He pops back up and sweeps his gaze across the library, searching for her. She may not like it, but she would work with him, or else, the Council would have both their heads.

“Please, Miss Lehane,” he begs her, as she turns and runs.

“Miss Lehane!” he shouts desperately, hoping to stop the Slayer before she runs out on him. He’s too late.

She’s gone.

* 

Outside the doors, Faith takes a moment to catch her breath. She’s not going to cry, she promises herself. She’s not going to cry. 

Merrick is gone, and it’s her fault. They hadn’t been especially close, but she had liked the old man. He was pretty cool, and he did introduce her to slaying, at which she kicked ass. Literally. 

But, despite all the time and distance and grieving, she still has flashes of his face, deathly still and pale, and his broken body in her nightmares. He is dead because of her, and she’ll be damned if she’s going to let it happen again. 
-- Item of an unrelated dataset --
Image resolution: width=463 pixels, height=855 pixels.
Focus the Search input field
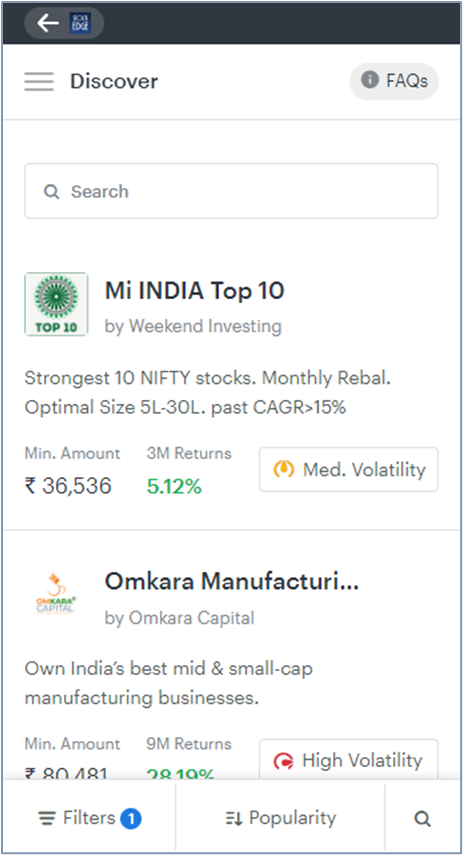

Faith doesn’t need a Watcher, Faith doesn’t want a Watcher, and Faith won’t have a Watcher. She doesn’t need anyone, because she leaves a trail of bodies in her wake, and the last thing Faith needs is more blood on her hands. Merrick had died, protecting his Slayer, and she wouldn’t let that happen to Mr. Giles. She wouldn’t let anyone else die for her.
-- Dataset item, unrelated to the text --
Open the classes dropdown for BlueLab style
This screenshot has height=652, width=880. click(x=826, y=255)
She understands death, better than anyone she has ever known. Death is Faith’s calling, her destiny, her life, as she’s all too aware. She’s intimately familiar with her own mortality, and rejoices in the rush of each stolen day. She knows people are temporary; just collections of bones, wrapped in skin, and knitted clumsily together with sloppy stitching. They’re fleeting, here for a moment, before they’re shut away beneath the earth. Faith gets it, but she’s not okay with it.

Faith is the Slayer, the Chosen One. It’s her job to fight, no one else’s. She’s destined to die, she knows this better than her own name, and nobody else is going to fall in her stead. 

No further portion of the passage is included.